▶ Exercise instructions
Copy out exactly the lines from the start of the data to the line containing "[Logo] (26, 7)". Include both.

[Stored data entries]
————————
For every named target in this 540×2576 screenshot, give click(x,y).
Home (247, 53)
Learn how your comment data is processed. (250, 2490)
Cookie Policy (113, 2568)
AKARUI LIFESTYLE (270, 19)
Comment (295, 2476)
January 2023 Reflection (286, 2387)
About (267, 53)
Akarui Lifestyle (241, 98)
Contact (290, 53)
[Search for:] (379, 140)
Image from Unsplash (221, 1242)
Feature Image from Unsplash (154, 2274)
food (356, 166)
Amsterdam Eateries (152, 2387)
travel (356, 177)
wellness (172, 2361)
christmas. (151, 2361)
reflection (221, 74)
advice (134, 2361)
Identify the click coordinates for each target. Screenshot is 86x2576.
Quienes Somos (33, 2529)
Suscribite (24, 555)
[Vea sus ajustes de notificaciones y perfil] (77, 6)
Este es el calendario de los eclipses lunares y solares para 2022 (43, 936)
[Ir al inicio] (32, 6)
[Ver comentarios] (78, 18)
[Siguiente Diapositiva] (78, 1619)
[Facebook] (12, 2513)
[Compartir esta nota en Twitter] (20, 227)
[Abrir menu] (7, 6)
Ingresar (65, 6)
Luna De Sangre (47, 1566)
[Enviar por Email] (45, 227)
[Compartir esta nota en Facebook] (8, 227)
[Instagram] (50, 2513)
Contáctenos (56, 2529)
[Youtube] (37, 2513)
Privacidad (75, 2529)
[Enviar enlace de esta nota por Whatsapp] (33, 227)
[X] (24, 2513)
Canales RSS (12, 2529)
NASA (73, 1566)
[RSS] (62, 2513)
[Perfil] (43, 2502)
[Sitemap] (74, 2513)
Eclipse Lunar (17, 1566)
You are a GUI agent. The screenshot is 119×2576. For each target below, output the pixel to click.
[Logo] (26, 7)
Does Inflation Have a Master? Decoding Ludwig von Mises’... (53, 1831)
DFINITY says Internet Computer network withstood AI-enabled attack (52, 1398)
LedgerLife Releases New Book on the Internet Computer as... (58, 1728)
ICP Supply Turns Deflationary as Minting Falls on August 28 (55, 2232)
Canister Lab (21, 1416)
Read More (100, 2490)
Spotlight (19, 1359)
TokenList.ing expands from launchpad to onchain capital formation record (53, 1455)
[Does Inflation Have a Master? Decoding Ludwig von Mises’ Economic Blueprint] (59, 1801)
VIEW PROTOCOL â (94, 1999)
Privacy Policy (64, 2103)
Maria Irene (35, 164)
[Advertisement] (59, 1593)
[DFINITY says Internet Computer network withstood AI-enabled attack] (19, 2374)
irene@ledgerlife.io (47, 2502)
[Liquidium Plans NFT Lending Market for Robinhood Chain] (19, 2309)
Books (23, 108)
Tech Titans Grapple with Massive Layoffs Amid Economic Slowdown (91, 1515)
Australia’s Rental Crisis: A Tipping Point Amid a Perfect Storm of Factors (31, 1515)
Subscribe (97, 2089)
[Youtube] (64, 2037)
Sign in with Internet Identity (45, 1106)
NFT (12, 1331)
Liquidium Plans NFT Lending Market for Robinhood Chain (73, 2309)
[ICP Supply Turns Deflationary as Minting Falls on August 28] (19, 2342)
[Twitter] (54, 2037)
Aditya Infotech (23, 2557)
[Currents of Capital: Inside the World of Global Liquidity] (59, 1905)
————————
▶ Your solution
For every named target in this 540×2576 screenshot, give click(x,y).
Home (247, 53)
Learn how your comment data is processed. (250, 2490)
Cookie Policy (113, 2568)
AKARUI LIFESTYLE (270, 19)
Comment (295, 2476)
January 2023 Reflection (286, 2387)
About (267, 53)
Akarui Lifestyle (241, 98)
Contact (290, 53)
[Search for:] (379, 140)
Image from Unsplash (221, 1242)
Feature Image from Unsplash (154, 2274)
food (356, 166)
Amsterdam Eateries (152, 2387)
travel (356, 177)
wellness (172, 2361)
christmas. (151, 2361)
reflection (221, 74)
advice (134, 2361)
Identify the click coordinates for each target. Screenshot is 86x2576.
Quienes Somos (33, 2529)
Suscribite (24, 555)
[Vea sus ajustes de notificaciones y perfil] (77, 6)
Este es el calendario de los eclipses lunares y solares para 2022 (43, 936)
[Ir al inicio] (32, 6)
[Ver comentarios] (78, 18)
[Siguiente Diapositiva] (78, 1619)
[Facebook] (12, 2513)
[Compartir esta nota en Twitter] (20, 227)
[Abrir menu] (7, 6)
Ingresar (65, 6)
Luna De Sangre (47, 1566)
[Enviar por Email] (45, 227)
[Compartir esta nota en Facebook] (8, 227)
[Instagram] (50, 2513)
Contáctenos (56, 2529)
[Youtube] (37, 2513)
Privacidad (75, 2529)
[Enviar enlace de esta nota por Whatsapp] (33, 227)
[X] (24, 2513)
Canales RSS (12, 2529)
NASA (73, 1566)
[RSS] (62, 2513)
[Perfil] (43, 2502)
[Sitemap] (74, 2513)
Eclipse Lunar (17, 1566)
You are a GUI agent. The screenshot is 119×2576. For each target below, output the pixel to click.
[Logo] (26, 7)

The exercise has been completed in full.